Names, Voices, and Faces: The Logic of Persons
- Nikolas Greene
- Feb 5
- 3 min read
For now we see in a mirror dimly, but then face to face. Now I know in part; then I shall know fully, even as I have been fully known.
Absolutely crucial to the development of Christology in the patristic period was the understanding of Christ as one Person. Whether it was St. Cyril’s emphasis of the one subject, or Chalcedon’s definition of the hypostatic union as “…concurring in one Person (prosopon) and one Subsistence (hypostasis), not parted or divided into two persons, but one and the same Son, and only begotten God, the Word, the Lord Jesus Christ…”, this perfect and peaceful union of natures took place in the singular divine Person of Christ.
Yet again, here we have an instance of Christian reflection shedding its Light upon other domains. Up until the development of Christology (and Trinitarian Theology), the understanding of personhood had remained largely unexamined within western intellectual thought. With the advent of phenomenology in the nineteenth century, the person has not only been examined, but is now placed at the forefront of human inquiry.

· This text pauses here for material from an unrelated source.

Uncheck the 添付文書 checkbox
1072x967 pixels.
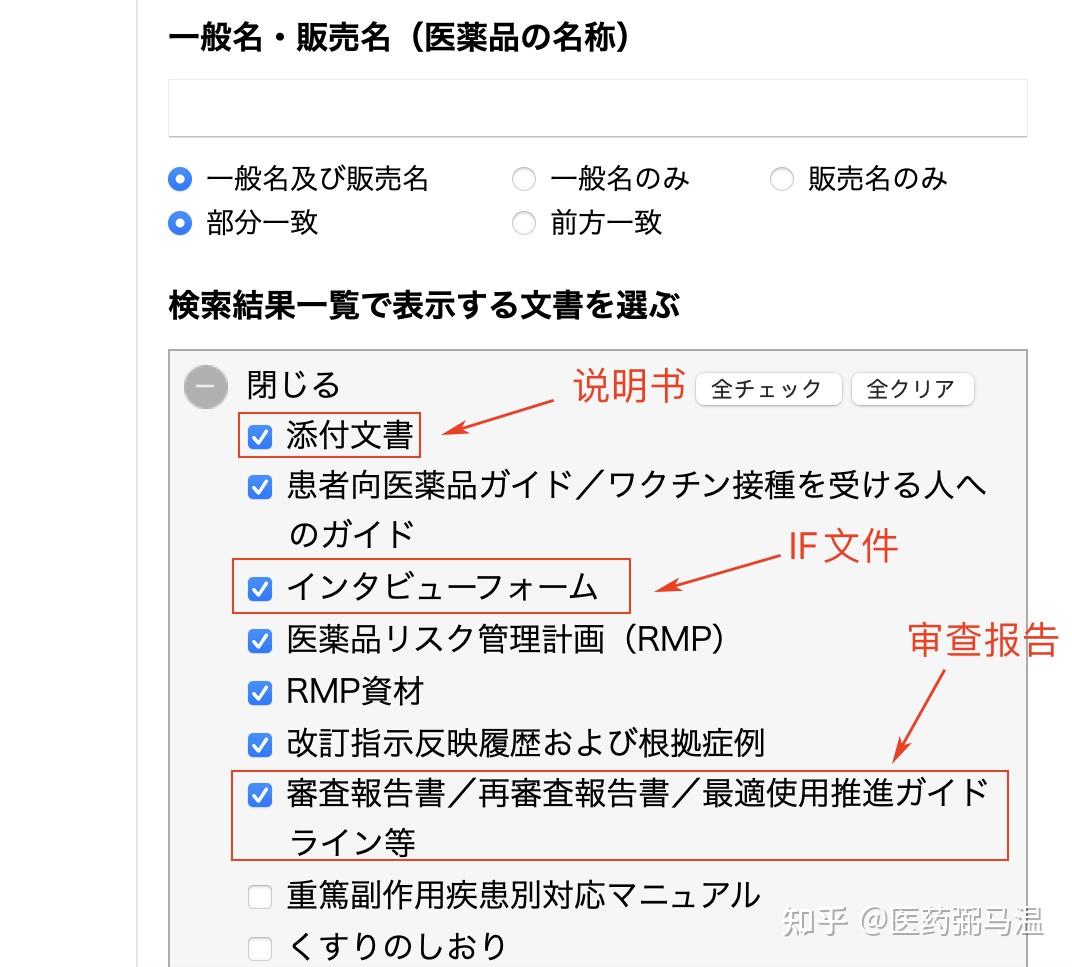259,435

Attempting to analyze personhood has its difficulties. One can discover various important truths about personhood in general, but that will tell you very little about any particular person. One can examine generic properties of rocks, water, or trees will tell you all that you need to know about each particular rock, drop of water, or tree. Not so with the person. The person is unlike anything else presented to us in our experience; they have their own individual loves, fears, and desires that cannot be known through mere abstraction. Unlike everything else in our lives, individual persons cannot be abstracted, only experienced. I can tell you all about my friends, but until you meet and experience them, you don’t know them, you merely know about them. There is no such thing as a priori personal knowledge.

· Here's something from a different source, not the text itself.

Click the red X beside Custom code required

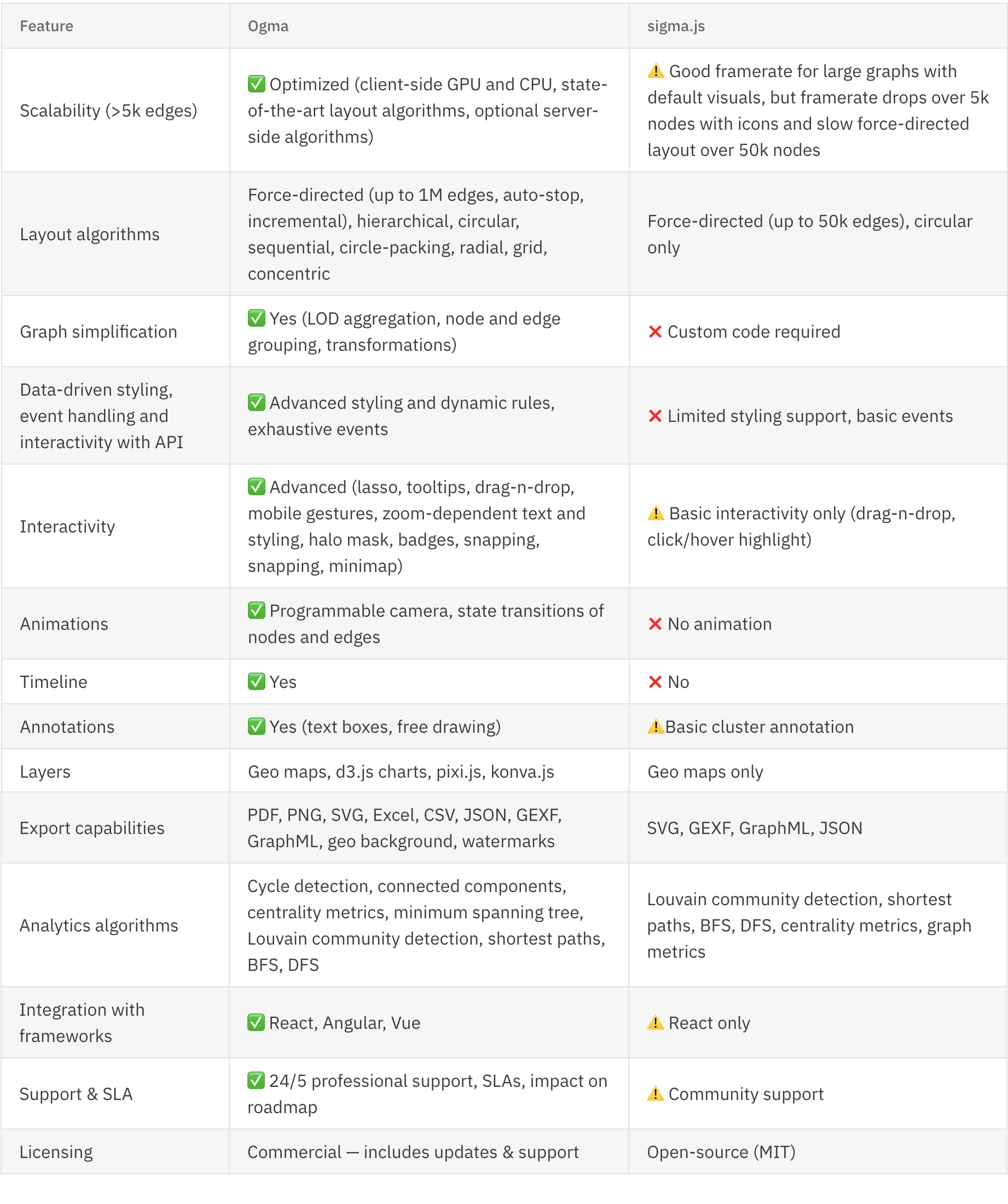(x=655, y=332)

Individuals are utterly irreducible to any facts. Ask a mother about her child and before attempting to speak she will light up, and tell you all you need to know by doing so. Ask a married man about his wife of fifty years and he will have no words; that love is too deep to be expressed in speech. Ask the mystic about God and you will encounter a silence, but one that is deafening. Each individual person is irrepeatable; each of us makes manifest an aspect of God’s heart that only we can. As Pope Benedict said, “Each of us is the result of a thought of God. Each of us is willed. Each of us is loved. Each of us is necessary.”
The things that can best express who individual persons are are their names, voices, and, most of all, their faces. These realities are the best and fullest expressions of the person. Once you hear someone’s name, they are made present to you. Once you hear someone’s voice, they are made even more present. Once you see their face, then you see them. In a way, a face is the fullest expression of a person’s being, the reality that is most clearly associated with them as individuals. The thing we first notice and memorize about a person is their face; to remember that is to remember them. We cherish pictures and paintings so much because through them, the persons they are representing are made present to us. All individuals are unique and irreducible. They are not puzzles to be completed, but persons to be known and loved; persons that, above all else, show who they are in their faces.
In the person of Christ, God has shown us His face, and the fullness of the Godhead has been revealed to man. To have seen Him is to have seen the Father. In this Image we see both ourselves and the God who infinitely cherishes each of us, to the point of making Himself most fully manifest by showing to us His face.
Restore us, O God of hosts; let your face shine, that we may be saved!